§ Texte fourni
○ ○ ○ ○ ○ ○ ○

L'émotion était palpable à l'Agora du pavillon Alphonse-Desjardins, le 22 septembre, alors que Réjean Thomas, médecin bien connu pour son travail auprès des sidatiques depuis 20 ans, donnait un vibrant témoignage en faveur de la dignité du malade et, ultimement, du mourant. Invité par la Chaire publique de l'AELIÉS (Association des étudiantes et des étudiants de Laval inscrits aux études supérieures) à échanger sur le thème "Entre le suicide assisté et l'acharnement thérapeutique", le conférencier était entouré de Bernard Keating, professeur à la Faculté de théologie et de sciences religieuses et d'Anne-Marie Voisard, journaliste au journal Le Soleil.
"Finalement, cet ami dont je vous parle est mort seul chez lui, d'une overdose de drogue, sans autre chose qu'une croûte de pain dans le frigo", a poursuivi Réjean Thomas, qui cachait mal son émoi face à ce douloureux souvenir. "Son souhait le plus cher - mourir accompagné, sa main reposant dans celle d'un autre être humain - n'aura pas été entendu par les autorités médicales. Si les gens ont peur de la souffrance et de la mort, l'idée de solitude et de la perte de dignité au moment de la mort les effraie encore plus."
Une lueur d'espoir
Cofondateur et président de l'Actuel, une clinique
médicale orientée vers le dépistage, le diagnostic
et le traitement des MTS et du VIH, Réjean Thomas a souligné
que la question de l'accompagnement au moment de la mort préoccupait
énormément les malades promis à une fin certaine.
"Serez-vous là quand je mourrai? M'aiderez-vous à
mourir, le moment venu?" Telles sont les questions qui reviennent
le plus souvent dans la bouche de ces gens qui n'ont plus rien
à perdre que leur dignité. À ces interrogations
à double tranchant, Réjean Thomas n'oppose jamais
de réponse négative, afin de ne pas éteindre
la petite lueur d'espoir qui brille au fond du tunnel.
"Les médecins sont mal à l'aise avec la mort, soutient-il. Ils se sentent seuls, avec l'impression de ne pas avoir de support moral et social. Juste sur l'épineuse question de l'euthanasie, chaque patient nécessiterait un comité d'éthique à lui seul..."
Selon le théologien Bernard Keating, plusieurs dangers sont associés à l'acceptation de l'euthanasie, dont le renforcement du sentiment "d'être de trop" chez les personnes mourantes qui n'auront d'autre choix que de "savoir s'esquiver" quand leur présence devenue trop lourde ne sera plus souhaitée, en quelque sorte. D'autre part, les personnes inaptes à donner leur consentement pourraient être perdantes au grand jeu de "l'égalité pour tous". En effet, comment savoir si une personne souhaite mourir ou non, si elle-même ne peut porter un jugement éclairé sur sa propre mort? Doit-on développer une catégorie de critères pour gens inaptes et une catégorie pour les autres?

○ ○ ○ ○ ○ ○ ○

§ Données
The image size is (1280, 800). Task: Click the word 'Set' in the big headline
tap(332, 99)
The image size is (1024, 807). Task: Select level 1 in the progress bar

○ ○ ○ ○ ○ ○ ○

§ Consignes
1. Recopiez fidèlement le passage du texte fourni qui va de « L'émotion était palpable » jusqu'à « journal Le Soleil. ».
2. Selon le texte fourni, pour quelle raison Réjean Thomas ne répond-il jamais par la négative quand ses malades lui demandent s'il sera là à leur mort ou s'il les aidera à mourir ?
3. Prolongez le texte fourni à partir de l'endroit où il s'arrête.
Vous n'aurez aucun besoin des lignes pour ce travail.

§ Réponses dans l'ordre
1.
L'émotion était palpable à l'Agora du pavillon Alphonse-Desjardins, le 22 septembre, alors que Réjean Thomas, médecin bien connu pour son travail auprès des sidatiques depuis 20 ans, donnait un vibrant témoignage en faveur de la dignité du malade et, ultimement, du mourant. Invité par la Chaire publique de l'AELIÉS (Association des étudiantes et des étudiants de Laval inscrits aux études supérieures) à échanger sur le thème "Entre le suicide assisté et l'acharnement thérapeutique", le conférencier était entouré de Bernard Keating, professeur à la Faculté de théologie et de sciences religieuses et d'Anne-Marie Voisard, journaliste au journal Le Soleil.

2. Il ne leur oppose jamais de réponse négative afin de ne pas éteindre la petite lueur d'espoir qui brille au fond du tunnel.

3.
L'apologie du suicide?
Quant au suicide assisté, Bernard Keating croit que
son acceptation pourrait donner l'impression que le suicide constitue
une option parmi tant d'autres. Or, on sait que le taux de suicide
chez les jeunes hommes au Québec est l'un des plus élevés
au monde, ce qui pourrait avoir un effet d'entraînement
chez les jeunes. "Dans notre société, il semble
que le respect des personnes qui se sont suicidées requiert
l'apologie du suicide, constate Bernard Keating. Je pense ici
à la mort récente de la chanteuse Pauline Julien.
Tout cela crée un malaise."
À une personne de l'assistance qui affirmait que l'euthanasie était un problème de pays riches, Réjean Thomas a répondu que selon son expérience, seuls les gens ayant les moyens de se payer des soins palliatifs - dans des maisons comme Michel-Sarrazin par exemple - avaient la possibilité de mourir dignement. "Mais les gens pauvres meurent pauvrement, a-t-il laissé tomber. Finalement, on meurt comme on a vécu."
Le mot de la fin appartient à la journaliste Anne-Marie Voisard, auteure d'une série d'articles sur la problématique de la douleur. "Généralement, quand la douleur est soulagée, les patients veulent continuer à vivre. Mais la souffrance morale, elle, demeure. Car il n'y pas que la souffrance physique qui compte, quand on souffre de tout son être."